Anyway, it sounds like you've thought through the most important potential problems. I'll give it a try.
Comment 52 Rob Stryker CLA 2016-08-23 12:21:09 EDT
I've run all the tests, and, as you probably expected, my patch has 0 effect, because none of the tests are testing my usecase. None of the tests are testing the performance of ProgressMonitorFocusJobDialog. I will make a PR to the perf test with my usecase added. 

The tests are currently testing two things:  1) ProgressMonitorDialog.run(etc)  which already is performing quickly, and 2)  scheduling a job (and thus watching the progress in the status bar or the progress view). 

None of these tests are testing IProgressService.showInDialog(shell, job). 

So yeah... the progress view and the status bar probably need additional fixes similar to AccumulatingProgressMonitor, and my patch explicitly fixes only the case of IProgressService.showInDialog(shell, job) (which is not represented in the current perf project in comment #0)
Comment 53 Rob Stryker CLA 2016-08-23 13:31:35 EDT
I'll be making a PR to the perf tests so you can replicate, but, this is what I'm seeing in my two new test cases with my patch.


New Tests: using 1,000,000 iterations
a) Without patch
   6) Show With verbose job monitor
         - progress reported smoothly:  fail
         - UI continues to paint:  fail
         - root monitor is invoked in ui thread: idk
         - UI is not blocked at any point:  fail
         - patch perf stats:   UI freezes, but eventually returns
		UseJobMonitorShow Duration: 79308
		UseJobMonitorShow Time Until Msg Box Open: 156906
                ie, even after the job has technically finished, the UI is still 77 seconds behind and takes 77 seconds to catch up and open the dialog

   7) Show With job monitor
         - progress reported smoothly:  pass
         - UI continues to paint:  pass
         - root monitor is invoked in ui thread:  idk
         - UI is not blocked at any point:  pass
         - patch perf stats:
		UseJobMonitorNoTaskNameShow runnable Duration: 18
		UseJobMonitorNoTaskNameShow Time Until Msg Box Open: 32
		Basically, the nearly job completes before the progress dialog needs to open

b) With Patch
   6) Show With verbose job monitor
         - progress reported smoothly:  pass
         - UI continues to paint:  pass
         - root monitor is invoked in ui thread: idk
         - UI is not blocked at any point:  pass
         - patch perf stats:
		UseJobMonitor Duration: 597
		UseJobMonitor Time Until Msg Box Open: 597
   7) Show With job monitor
         - progress reported smoothly:  pass
         - UI continues to paint:  pass
         - root monitor is invoked in ui thread:  idk
         - UI is not blocked at any point:  pass
         - patch perf stats:
		UseJobMonitor Duration: 45
		UseJobMonitor Time Until Msg Box Open: 55

This shows a 99.3% improvement for usecase 6. It also shows that the messagebox now opens immediately when the job is finished, and the UI is never "behind".

▶ [SUPPLIED DATA]
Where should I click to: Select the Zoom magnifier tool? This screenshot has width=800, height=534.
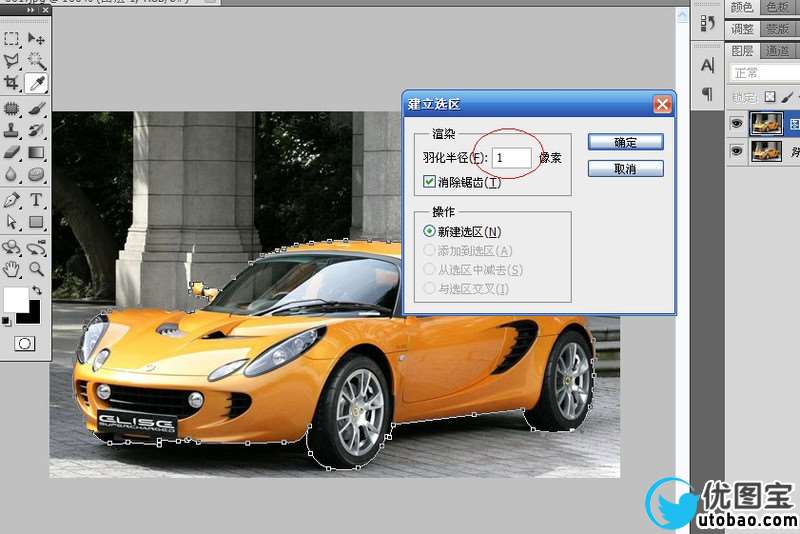click(x=37, y=269)
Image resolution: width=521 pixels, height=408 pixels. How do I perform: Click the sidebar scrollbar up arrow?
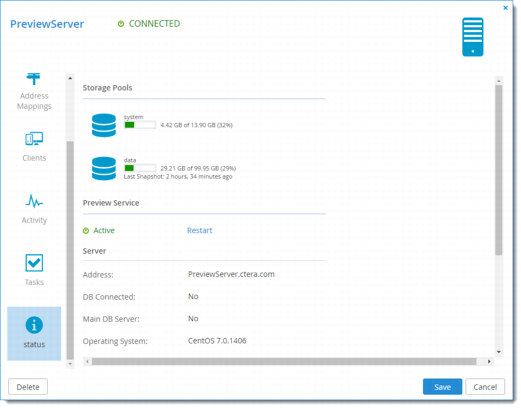[70, 78]

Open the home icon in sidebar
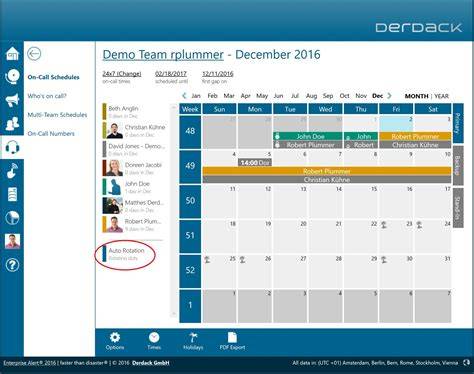point(12,54)
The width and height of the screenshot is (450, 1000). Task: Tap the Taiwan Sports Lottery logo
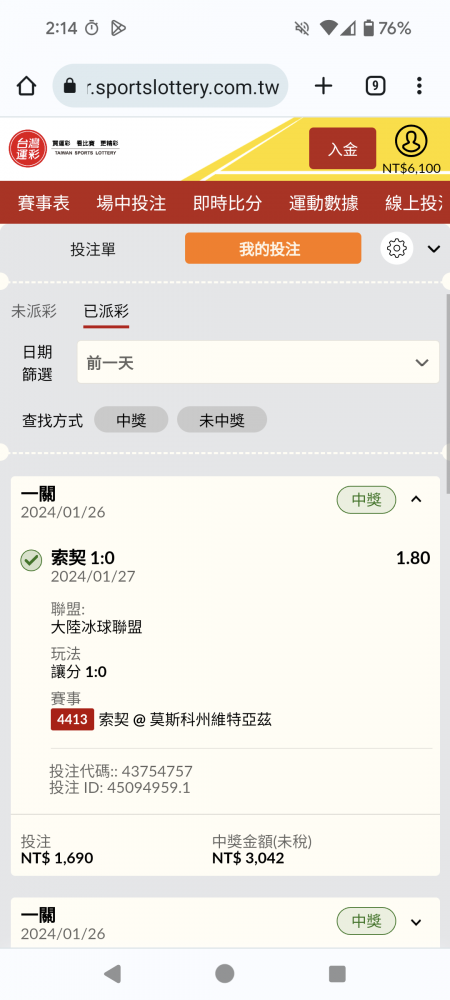(64, 149)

▶ [REQUIRED WORK]
1/ Reproduce the section of the progress-monitor performance thread that begins at the words "So yeah... the" and stops after the words "with my patch.".
2/ Carry on the progress-monitor performance thread from the point where it stops.

▶ [WRITTEN ANSWERS]
1/
So yeah... the progress view and the status bar probably need additional fixes similar to AccumulatingProgressMonitor, and my patch explicitly fixes only the case of IProgressService.showInDialog(shell, job) (which is not represented in the current perf project in comment #0)
Comment 53 Rob Stryker CLA 2016-08-23 13:31:35 EDT
I'll be making a PR to the perf tests so you can replicate, but, this is what I'm seeing in my two new test cases with my patch.

2/
Usecase 7 went from 18 and 32 ms to 45 and 55 ms. I would argue that the low numbers here make it statistically insignificant, but you could theoretically call this a ~100% degredation ;) 

To be clear,  I believe my patch does not solve all use cases. It is only one small subset of the problems... but a 99.3% improvement in speed is admirable at least. 


If I scale up the iterations here to 300,000,000,  I can compare it with the existing tests I ran:

My New Test #6  @ 300,000,000 iterations:
   UseJobMonitorShow Duration: 70758
   UseJobMonitorShow Time Until Msg Box Open: 70758   

   1) Without Monitor
         - duration 112 ms
   2) With verbose monitor in dialog
                UseMonitor runnable Duration: 17556
                UseMonitor time until msg box open: 17556
   3) With monitor in dialog
		UseMonitorNoTaskName runnable Duration: 2419
		UseMonitorNoTaskName time until msg box open: 2420
   4) With verbose job monitor
		UseJobMonitor Duration: 60613
		UseJobMonitor Time Until Msg Box Open: 60613
   5) With job monitor
		UseJobMonitorNoTaskName runnable Duration: 6978
		UseJobMonitorNoTaskName Time Until Msg Box Open: 6978

So basically, this now puts us on par with the existing With verbose job monitor test.
Comment 54 Rob Stryker CLA 2016-08-23 13:40:24 EDT
I also think that since my issue is with the ProgressMonitorFocusJobDialog specifically, it should be a different bug. I think it's unrelated to your general issue here. My patch has no effect on the issues listed here, and I had to make new example usecases to demonstrate it.  So with your permission, Stefan, I think i should open another bug for my issue and you guys should continue tracking the rest of them here.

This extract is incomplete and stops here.